> _Work request_: Using the records below, filter out every line that lacks "cell" and copy the rest.
**** Data shown
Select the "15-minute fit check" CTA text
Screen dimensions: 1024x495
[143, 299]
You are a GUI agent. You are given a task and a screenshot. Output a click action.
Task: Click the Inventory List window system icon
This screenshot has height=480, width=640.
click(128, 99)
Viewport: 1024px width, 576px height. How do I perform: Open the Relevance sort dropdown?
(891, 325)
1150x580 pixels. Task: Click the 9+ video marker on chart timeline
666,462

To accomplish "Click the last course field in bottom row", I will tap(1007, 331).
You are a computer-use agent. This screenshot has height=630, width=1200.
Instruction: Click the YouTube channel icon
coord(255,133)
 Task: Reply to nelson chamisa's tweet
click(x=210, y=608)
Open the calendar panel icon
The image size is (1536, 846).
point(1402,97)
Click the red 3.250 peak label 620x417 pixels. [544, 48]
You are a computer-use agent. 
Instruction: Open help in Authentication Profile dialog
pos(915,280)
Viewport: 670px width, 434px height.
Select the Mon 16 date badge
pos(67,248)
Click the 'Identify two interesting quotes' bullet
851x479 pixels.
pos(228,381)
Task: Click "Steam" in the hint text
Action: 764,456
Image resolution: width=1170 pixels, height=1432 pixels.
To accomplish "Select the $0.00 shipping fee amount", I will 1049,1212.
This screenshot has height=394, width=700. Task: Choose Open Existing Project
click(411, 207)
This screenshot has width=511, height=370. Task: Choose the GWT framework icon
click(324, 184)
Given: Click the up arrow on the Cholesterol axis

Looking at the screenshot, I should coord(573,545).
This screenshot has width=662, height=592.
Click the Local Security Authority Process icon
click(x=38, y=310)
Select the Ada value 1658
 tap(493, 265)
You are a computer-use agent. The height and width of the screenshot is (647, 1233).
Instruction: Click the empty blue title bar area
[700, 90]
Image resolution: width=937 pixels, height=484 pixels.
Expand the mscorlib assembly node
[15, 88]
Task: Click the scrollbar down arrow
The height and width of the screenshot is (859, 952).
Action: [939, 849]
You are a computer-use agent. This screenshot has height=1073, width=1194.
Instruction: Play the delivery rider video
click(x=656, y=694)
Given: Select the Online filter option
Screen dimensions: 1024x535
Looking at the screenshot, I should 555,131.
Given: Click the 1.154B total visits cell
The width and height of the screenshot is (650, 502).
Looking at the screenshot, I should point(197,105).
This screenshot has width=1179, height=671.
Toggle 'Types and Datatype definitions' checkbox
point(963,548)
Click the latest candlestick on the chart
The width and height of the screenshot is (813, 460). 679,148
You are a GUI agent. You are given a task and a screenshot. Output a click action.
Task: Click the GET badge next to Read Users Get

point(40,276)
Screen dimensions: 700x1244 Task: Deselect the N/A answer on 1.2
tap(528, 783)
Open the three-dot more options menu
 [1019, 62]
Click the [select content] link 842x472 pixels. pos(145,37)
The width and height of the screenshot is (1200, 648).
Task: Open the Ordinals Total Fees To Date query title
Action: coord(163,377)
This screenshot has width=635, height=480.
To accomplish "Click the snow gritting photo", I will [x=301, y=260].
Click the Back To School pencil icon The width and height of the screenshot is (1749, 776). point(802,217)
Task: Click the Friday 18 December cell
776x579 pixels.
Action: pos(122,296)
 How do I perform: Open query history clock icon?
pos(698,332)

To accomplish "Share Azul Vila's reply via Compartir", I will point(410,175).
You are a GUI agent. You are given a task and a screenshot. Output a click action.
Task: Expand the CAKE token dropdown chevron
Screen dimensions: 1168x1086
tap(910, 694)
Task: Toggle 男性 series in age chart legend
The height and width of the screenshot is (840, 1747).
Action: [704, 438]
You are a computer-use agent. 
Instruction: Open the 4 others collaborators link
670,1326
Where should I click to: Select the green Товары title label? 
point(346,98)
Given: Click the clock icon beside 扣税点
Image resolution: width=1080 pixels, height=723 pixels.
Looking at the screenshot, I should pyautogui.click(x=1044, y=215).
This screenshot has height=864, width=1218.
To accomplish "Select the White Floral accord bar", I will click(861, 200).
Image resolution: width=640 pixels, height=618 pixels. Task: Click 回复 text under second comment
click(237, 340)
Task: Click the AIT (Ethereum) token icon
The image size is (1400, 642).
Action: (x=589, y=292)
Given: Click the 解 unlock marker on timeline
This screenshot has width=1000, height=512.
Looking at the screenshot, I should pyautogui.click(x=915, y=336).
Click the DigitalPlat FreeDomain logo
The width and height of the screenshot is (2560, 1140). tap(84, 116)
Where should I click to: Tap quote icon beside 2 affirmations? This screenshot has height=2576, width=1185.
********
> _Solution to this task_:
Given: Click the 1.154B total visits cell
Task: Click the Friday 18 December cell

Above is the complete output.